Yield 1 14 x 21 loaf
1 cup chopped dates
1⁄4 cup honey
1 teaspoon bicarbonate of soda
1 cup apple juice
2 grated granny smith apples, grated, excess liquid squeezed out and reserved (any other cooking apple will suffice)
1⁄2 cup chopped walnuts
1 1⁄2 cups whole wheat flour
2 teaspoons baking powder

In a small saucepan heat the dates, honey, bicarbonate soda, apple juice and the reserved apple juice. Bring to the boil whilst stirring then allow to simmer for 2-3 minutes. Remove from heat and allow to cool slightly.
In a large mixing bowl mix together the apple, walnuts, flour and baking powder. Make a little well in the center and pour in the contents of the saucepan. Mix well until all combined.

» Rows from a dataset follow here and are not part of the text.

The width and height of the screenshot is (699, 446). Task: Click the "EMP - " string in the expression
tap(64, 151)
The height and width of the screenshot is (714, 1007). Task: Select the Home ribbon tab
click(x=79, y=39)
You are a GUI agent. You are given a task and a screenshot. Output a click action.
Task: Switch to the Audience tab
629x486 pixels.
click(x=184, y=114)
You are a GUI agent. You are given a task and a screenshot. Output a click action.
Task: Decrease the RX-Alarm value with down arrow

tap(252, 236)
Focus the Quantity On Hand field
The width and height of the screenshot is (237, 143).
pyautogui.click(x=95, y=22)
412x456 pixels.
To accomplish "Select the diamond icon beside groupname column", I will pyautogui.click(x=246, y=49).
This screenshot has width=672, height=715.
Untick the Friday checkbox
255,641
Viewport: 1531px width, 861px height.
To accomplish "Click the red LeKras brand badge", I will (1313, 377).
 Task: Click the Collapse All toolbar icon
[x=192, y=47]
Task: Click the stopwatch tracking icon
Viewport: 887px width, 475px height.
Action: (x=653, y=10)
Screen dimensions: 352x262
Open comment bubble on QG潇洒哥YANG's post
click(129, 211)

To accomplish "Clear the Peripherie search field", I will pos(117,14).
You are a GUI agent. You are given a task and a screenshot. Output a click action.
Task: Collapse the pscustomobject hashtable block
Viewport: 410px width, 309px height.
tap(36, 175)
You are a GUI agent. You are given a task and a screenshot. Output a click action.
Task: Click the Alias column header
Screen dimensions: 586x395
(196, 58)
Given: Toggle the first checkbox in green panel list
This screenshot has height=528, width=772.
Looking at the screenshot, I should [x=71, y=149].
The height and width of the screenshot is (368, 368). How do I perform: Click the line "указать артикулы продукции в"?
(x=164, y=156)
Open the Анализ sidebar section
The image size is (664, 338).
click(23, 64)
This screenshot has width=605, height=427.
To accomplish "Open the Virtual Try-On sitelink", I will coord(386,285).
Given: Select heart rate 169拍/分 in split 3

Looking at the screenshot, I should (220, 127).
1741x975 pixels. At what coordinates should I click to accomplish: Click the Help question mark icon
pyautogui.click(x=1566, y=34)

Pour the mixture into a lined 14 x 21 loaf tin and bake in a moderate oven for 40 minutes, or until the center is cooked. Allow to cool before cutting into slices.




Kale and Quinoa Patties

Makes 12 Patties
1 cup quinoa
5-6 large kale leaves
4 large eggs, beaten
1/2 cup fat free grated parmesan cheese
Small white onion (or about 3 spring onions for milder taste), diced
3 cloves garlic
1 tsp salt
1 tsp cumin
1/4 cup chopped cilantro or parsley (plus more for serving)
1/2 lemon (both the zest and juice)
1 cup panko breadcrumbs
6 tbsp. safflower or vegetable oil (divided, plus more for serving)

Rinse quinoa and then combine it in a medium saucepan with two cups water. Let it soak for about 15 minutes, bring it to a boil then reduce to a simmer and put the top on the pan. Simmer for 20 minutes, remove the lid, fluff with a fork and let come to room temp. Steam kale leaves for about 30 seconds, just to soften a little then chop into small pieces.

In a large bowl combine the cooked quinoa, the kale pieces, eggs, parmesan cheese, onion, garlic, salt, cumin, cilantro or parsley, the zest from 1/2 a lemon and the panko.  Use your hands to combine well. Heat 3 tbsp of the oil over medium heat in a high sided skillet. While that’s heating up, form your patties… I use an ice cream scoop for uniformity and it makes exactly 12 patties. Cook six patties at a time, so as not to crowd the pan. Cook on each side for about 5 minutes until golden brown and then put those six in an oven on a cooling rack on a baking sheet then turn the oven to 200 degrees to keep hot while you make the next six patties. Dump out any remaining oil from the first batch and re-heat 3 more tbsp before making the second batch.

Serve the patties topped with avocado slices, sea salt, cilantro or parsley leaves, a squeeze of lemon juice and a drizzle of olive oil.